* _Available data_:
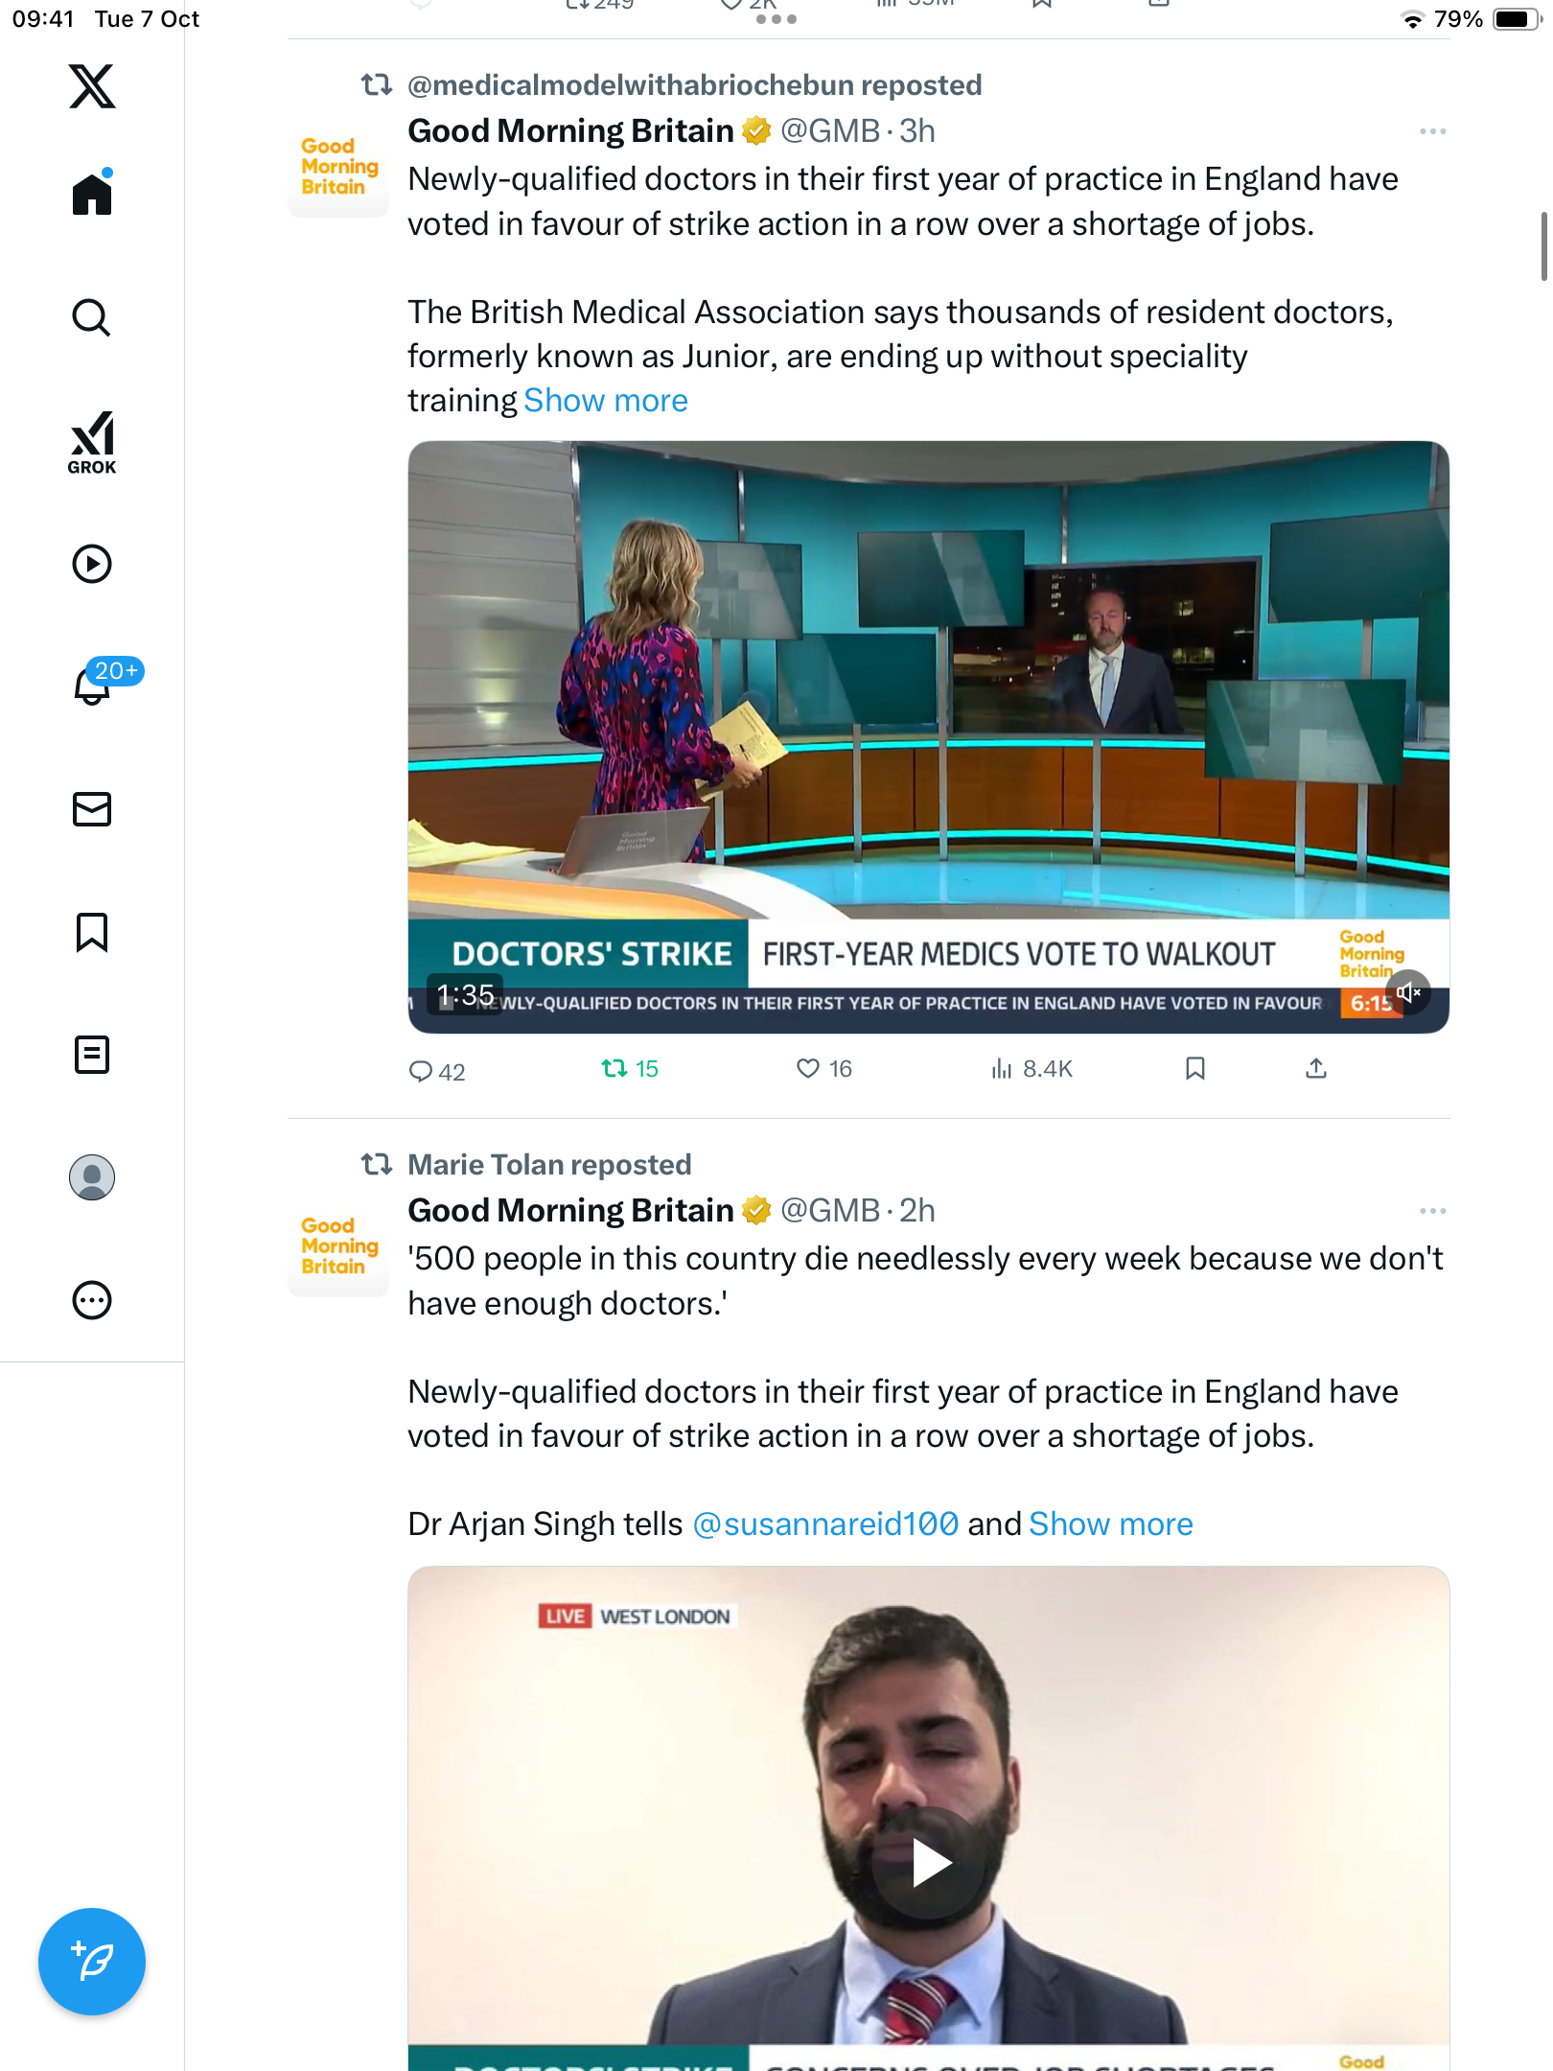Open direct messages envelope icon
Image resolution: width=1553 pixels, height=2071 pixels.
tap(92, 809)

==

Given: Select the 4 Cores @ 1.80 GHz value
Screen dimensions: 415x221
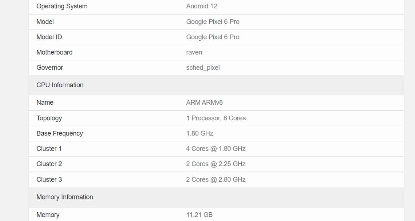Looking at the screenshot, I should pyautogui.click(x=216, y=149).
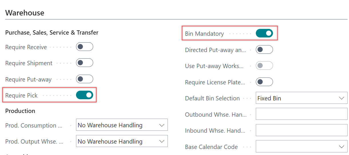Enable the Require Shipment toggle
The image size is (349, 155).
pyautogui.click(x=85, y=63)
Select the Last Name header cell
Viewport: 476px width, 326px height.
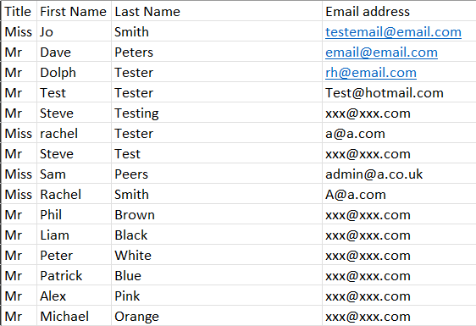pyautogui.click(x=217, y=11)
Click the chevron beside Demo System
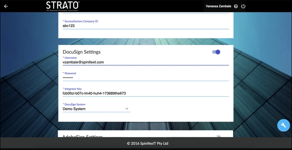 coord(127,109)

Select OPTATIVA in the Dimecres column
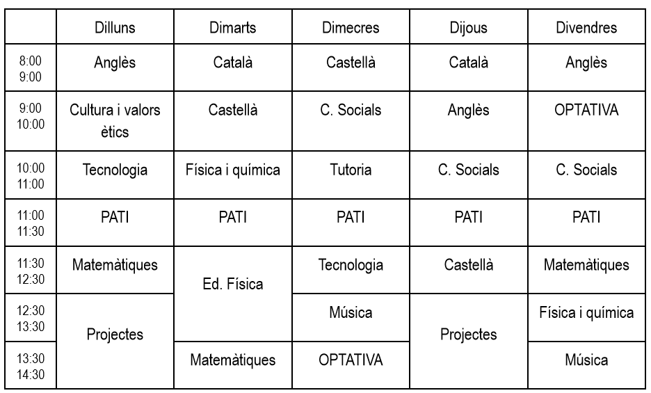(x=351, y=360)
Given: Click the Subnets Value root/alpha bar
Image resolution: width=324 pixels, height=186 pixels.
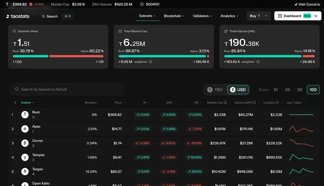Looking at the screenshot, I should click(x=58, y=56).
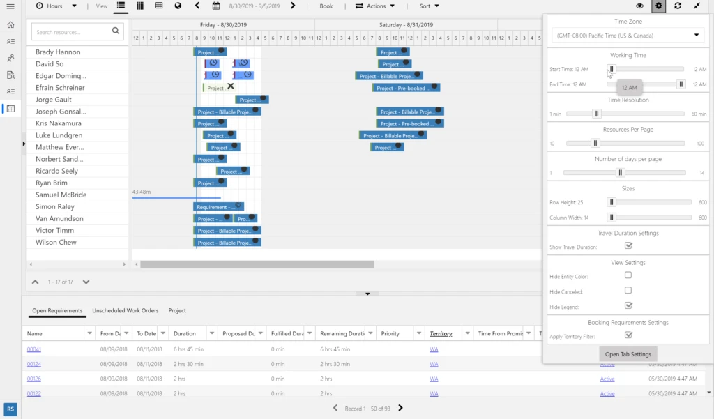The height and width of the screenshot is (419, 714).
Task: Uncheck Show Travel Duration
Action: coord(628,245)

* _Aim of the exercise_: Take every line above that includes the string "Given" and return it.

* _Task solution_:
Given: Select the 4 Cores @ 1.80 GHz value
Given: Click the Subnets Value root/alpha bar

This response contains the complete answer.